St. Patrick's Church, Belfast () is a Roman Catholic church located in Donegall Street area of Belfast, Northern Ireland. The first church was opened on the site in 1815 while the current building dates from 1877.

First Church
Belfast's first Catholic church was St Mary's, Chapel Lane but with the growth of the Catholic population in the early nineteenth century Bishop William Crolly, then a priest in residence in the small Georgian town, decided to construct a new church in Donegall St. This church, dedicated to Ireland's patron saint Patrick, was opened in 1815, the construction made possible - in part - by the contribution of Belfast's educated Protestants and civic elite.
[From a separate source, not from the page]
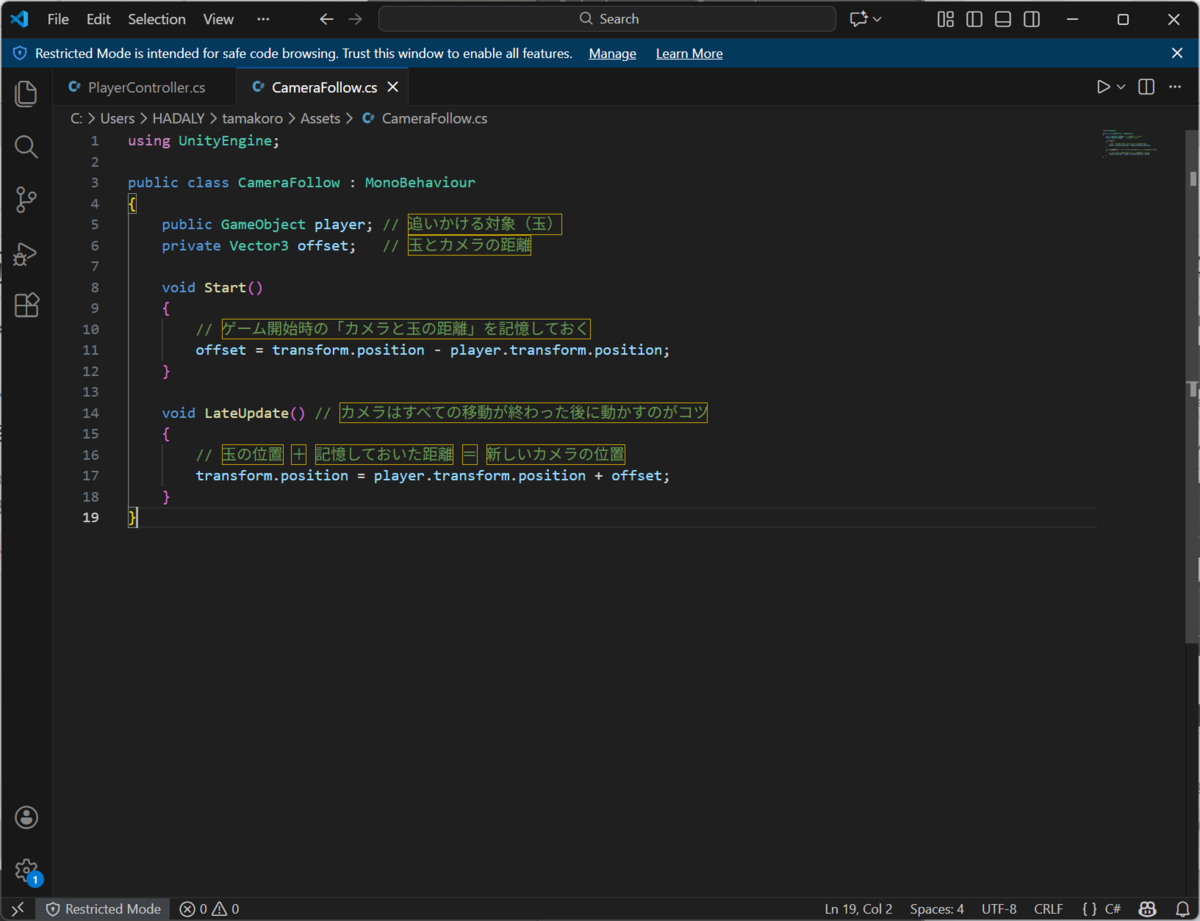The width and height of the screenshot is (1200, 921).
Task: Open the Search view in activity bar
Action: point(26,148)
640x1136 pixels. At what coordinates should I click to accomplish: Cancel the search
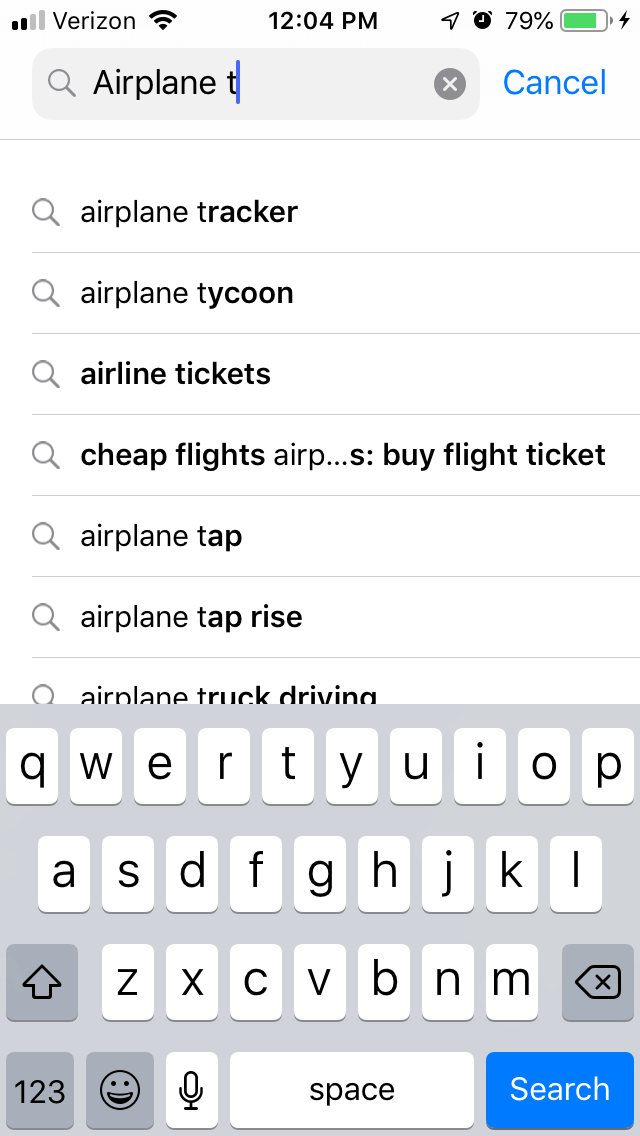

In the post-famine era Belfast's Catholic population swelled considerably and, while other churches and new parishes were developed, by the early 1870s it was clear St. Patrick's needed an entirely new and larger church.

Current Church
The new (current) church was designed by the architect Timothy Hevey who was Belfast's leading Catholic architect. It was built by Collen Brothers of Portadown and Dublin who constructed the new church around the old one which was then demolished.

The entire fabric of the new church, designed to seat 2000 people, was completed for blessing on 12 August 1877 by the Primate of All Ireland, Archbishop Daniel McGettigan of Armagh.

Bishop Patrick Dorrian, who early in his priestly ministry had served in the parish, and who authorised the construction of the present building is interred in the church.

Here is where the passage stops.